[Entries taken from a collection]
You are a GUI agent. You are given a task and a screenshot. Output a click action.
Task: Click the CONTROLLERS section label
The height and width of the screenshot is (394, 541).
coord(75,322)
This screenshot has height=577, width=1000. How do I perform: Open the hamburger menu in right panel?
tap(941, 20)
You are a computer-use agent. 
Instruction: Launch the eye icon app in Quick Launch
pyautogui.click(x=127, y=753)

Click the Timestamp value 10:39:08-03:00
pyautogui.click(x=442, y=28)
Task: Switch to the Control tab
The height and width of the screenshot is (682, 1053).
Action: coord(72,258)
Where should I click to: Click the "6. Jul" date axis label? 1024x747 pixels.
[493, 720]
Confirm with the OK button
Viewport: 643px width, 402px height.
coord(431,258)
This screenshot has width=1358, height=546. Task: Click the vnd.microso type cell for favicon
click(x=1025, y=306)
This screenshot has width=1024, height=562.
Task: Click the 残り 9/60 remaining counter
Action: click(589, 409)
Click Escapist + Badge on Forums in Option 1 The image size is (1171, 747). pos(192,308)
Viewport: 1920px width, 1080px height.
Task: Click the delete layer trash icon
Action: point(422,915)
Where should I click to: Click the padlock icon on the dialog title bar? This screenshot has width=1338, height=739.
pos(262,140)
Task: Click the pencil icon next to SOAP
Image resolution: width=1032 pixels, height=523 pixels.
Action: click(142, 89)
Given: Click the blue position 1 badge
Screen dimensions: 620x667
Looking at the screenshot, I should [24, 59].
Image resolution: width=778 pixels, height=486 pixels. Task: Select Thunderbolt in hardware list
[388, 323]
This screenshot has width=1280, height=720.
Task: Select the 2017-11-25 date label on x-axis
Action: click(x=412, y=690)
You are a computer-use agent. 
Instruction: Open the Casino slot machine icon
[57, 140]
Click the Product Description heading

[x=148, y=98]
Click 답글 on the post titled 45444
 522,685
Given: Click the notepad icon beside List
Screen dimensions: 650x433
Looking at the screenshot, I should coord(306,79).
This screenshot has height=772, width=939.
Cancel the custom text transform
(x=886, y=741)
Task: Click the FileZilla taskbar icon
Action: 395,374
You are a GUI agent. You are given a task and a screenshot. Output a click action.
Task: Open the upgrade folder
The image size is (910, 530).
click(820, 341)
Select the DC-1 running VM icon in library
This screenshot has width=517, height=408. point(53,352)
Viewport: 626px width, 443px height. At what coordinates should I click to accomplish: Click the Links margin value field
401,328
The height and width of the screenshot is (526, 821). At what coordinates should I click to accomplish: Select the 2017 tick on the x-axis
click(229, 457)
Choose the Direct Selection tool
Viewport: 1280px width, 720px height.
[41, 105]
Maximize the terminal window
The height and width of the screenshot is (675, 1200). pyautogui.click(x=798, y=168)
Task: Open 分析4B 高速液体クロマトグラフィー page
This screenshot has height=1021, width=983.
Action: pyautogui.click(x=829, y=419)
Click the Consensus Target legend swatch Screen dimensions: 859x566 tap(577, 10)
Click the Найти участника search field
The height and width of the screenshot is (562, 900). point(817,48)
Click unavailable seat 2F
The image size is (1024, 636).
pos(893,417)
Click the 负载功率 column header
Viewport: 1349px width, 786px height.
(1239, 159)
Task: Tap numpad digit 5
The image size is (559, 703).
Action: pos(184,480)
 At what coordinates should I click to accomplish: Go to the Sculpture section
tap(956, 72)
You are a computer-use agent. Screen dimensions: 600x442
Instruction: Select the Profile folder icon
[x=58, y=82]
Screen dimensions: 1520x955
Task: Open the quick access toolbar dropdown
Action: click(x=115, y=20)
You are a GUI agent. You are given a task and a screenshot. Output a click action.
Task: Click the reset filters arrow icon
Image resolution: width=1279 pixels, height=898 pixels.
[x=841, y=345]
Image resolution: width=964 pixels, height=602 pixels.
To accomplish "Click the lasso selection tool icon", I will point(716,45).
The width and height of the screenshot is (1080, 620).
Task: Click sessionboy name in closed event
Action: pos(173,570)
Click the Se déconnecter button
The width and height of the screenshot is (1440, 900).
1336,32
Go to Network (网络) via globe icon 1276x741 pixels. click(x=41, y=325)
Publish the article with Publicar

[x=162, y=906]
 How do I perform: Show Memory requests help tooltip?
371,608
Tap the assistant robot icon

● ASSIGNMENT:
Write the entries out once more, exactly as they appear.

● OUTPUT FOR THIS TASK:
You are a GUI agent. You are given a task and a screenshot. Output a click action.
Task: Click the CONTROLLERS section label
The height and width of the screenshot is (394, 541).
coord(75,322)
This screenshot has height=577, width=1000. How do I perform: Open the hamburger menu in right panel?
tap(941, 20)
You are a computer-use agent. 
Instruction: Launch the eye icon app in Quick Launch
pyautogui.click(x=127, y=753)

Click the Timestamp value 10:39:08-03:00
pyautogui.click(x=442, y=28)
Task: Switch to the Control tab
The height and width of the screenshot is (682, 1053).
Action: coord(72,258)
Where should I click to: Click the "6. Jul" date axis label? 1024x747 pixels.
[493, 720]
Confirm with the OK button
Viewport: 643px width, 402px height.
coord(431,258)
This screenshot has width=1358, height=546. Task: Click the vnd.microso type cell for favicon
click(x=1025, y=306)
This screenshot has width=1024, height=562.
Task: Click the 残り 9/60 remaining counter
Action: click(589, 409)
Click Escapist + Badge on Forums in Option 1 The image size is (1171, 747). pos(192,308)
Viewport: 1920px width, 1080px height.
Task: Click the delete layer trash icon
Action: point(422,915)
Where should I click to: Click the padlock icon on the dialog title bar? This screenshot has width=1338, height=739.
pos(262,140)
Task: Click the pencil icon next to SOAP
Image resolution: width=1032 pixels, height=523 pixels.
Action: click(142, 89)
Given: Click the blue position 1 badge
Screen dimensions: 620x667
Looking at the screenshot, I should [24, 59].
Image resolution: width=778 pixels, height=486 pixels. Task: Select Thunderbolt in hardware list
[388, 323]
This screenshot has width=1280, height=720.
Task: Select the 2017-11-25 date label on x-axis
Action: click(x=412, y=690)
You are a computer-use agent. 
Instruction: Open the Casino slot machine icon
[57, 140]
Click the Product Description heading

[x=148, y=98]
Click 답글 on the post titled 45444
 522,685
Given: Click the notepad icon beside List
Screen dimensions: 650x433
Looking at the screenshot, I should coord(306,79).
This screenshot has height=772, width=939.
Cancel the custom text transform
(x=886, y=741)
Task: Click the FileZilla taskbar icon
Action: 395,374
You are a GUI agent. You are given a task and a screenshot. Output a click action.
Task: Open the upgrade folder
The image size is (910, 530).
click(820, 341)
Select the DC-1 running VM icon in library
This screenshot has width=517, height=408. point(53,352)
Viewport: 626px width, 443px height. At what coordinates should I click to accomplish: Click the Links margin value field
401,328
The height and width of the screenshot is (526, 821). At what coordinates should I click to accomplish: Select the 2017 tick on the x-axis
click(229, 457)
Choose the Direct Selection tool
Viewport: 1280px width, 720px height.
[41, 105]
Maximize the terminal window
The height and width of the screenshot is (675, 1200). pyautogui.click(x=798, y=168)
Task: Open 分析4B 高速液体クロマトグラフィー page
This screenshot has height=1021, width=983.
Action: pyautogui.click(x=829, y=419)
Click the Consensus Target legend swatch Screen dimensions: 859x566 tap(577, 10)
Click the Найти участника search field
The height and width of the screenshot is (562, 900). point(817,48)
Click unavailable seat 2F
The image size is (1024, 636).
pos(893,417)
Click the 负载功率 column header
Viewport: 1349px width, 786px height.
(1239, 159)
Task: Tap numpad digit 5
The image size is (559, 703).
Action: pos(184,480)
 At what coordinates should I click to accomplish: Go to the Sculpture section
tap(956, 72)
You are a computer-use agent. Screen dimensions: 600x442
Instruction: Select the Profile folder icon
[x=58, y=82]
Screen dimensions: 1520x955
Task: Open the quick access toolbar dropdown
Action: click(x=115, y=20)
You are a GUI agent. You are given a task and a screenshot. Output a click action.
Task: Click the reset filters arrow icon
Image resolution: width=1279 pixels, height=898 pixels.
[x=841, y=345]
Image resolution: width=964 pixels, height=602 pixels.
To accomplish "Click the lasso selection tool icon", I will point(716,45).
The width and height of the screenshot is (1080, 620).
Task: Click sessionboy name in closed event
Action: pos(173,570)
Click the Se déconnecter button
The width and height of the screenshot is (1440, 900).
1336,32
Go to Network (网络) via globe icon 1276x741 pixels. click(x=41, y=325)
Publish the article with Publicar

[x=162, y=906]
 How do I perform: Show Memory requests help tooltip?
371,608
Tap the assistant robot icon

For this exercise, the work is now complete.